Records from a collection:
-.-.-

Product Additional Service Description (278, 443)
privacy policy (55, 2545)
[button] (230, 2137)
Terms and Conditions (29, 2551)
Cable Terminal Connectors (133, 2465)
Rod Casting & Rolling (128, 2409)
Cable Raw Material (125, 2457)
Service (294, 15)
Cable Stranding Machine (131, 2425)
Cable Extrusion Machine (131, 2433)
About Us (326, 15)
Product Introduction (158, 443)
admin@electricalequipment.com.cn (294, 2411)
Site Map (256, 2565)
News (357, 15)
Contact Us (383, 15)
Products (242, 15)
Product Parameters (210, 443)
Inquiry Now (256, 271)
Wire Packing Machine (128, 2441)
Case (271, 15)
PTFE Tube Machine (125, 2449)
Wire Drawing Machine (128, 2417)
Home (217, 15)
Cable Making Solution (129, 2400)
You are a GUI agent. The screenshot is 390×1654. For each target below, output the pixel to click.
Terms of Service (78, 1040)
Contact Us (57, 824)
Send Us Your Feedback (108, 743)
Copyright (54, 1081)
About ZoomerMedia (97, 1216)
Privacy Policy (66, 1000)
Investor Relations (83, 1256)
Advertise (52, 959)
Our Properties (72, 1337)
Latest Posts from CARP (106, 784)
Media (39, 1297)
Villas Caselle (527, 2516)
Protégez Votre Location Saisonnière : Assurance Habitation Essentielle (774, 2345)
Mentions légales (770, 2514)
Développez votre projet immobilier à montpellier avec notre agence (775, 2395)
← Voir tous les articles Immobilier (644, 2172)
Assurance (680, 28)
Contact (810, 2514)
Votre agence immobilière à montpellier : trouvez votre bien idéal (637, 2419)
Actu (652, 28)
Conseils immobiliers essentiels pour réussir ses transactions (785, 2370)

-.-.-

What to produce: Copy all the lines from the data above that hold the word "agence".

Solution for this problem:
Développez votre projet immobilier à montpellier avec notre agence (775, 2395)
Votre agence immobilière à montpellier : trouvez votre bien idéal (637, 2419)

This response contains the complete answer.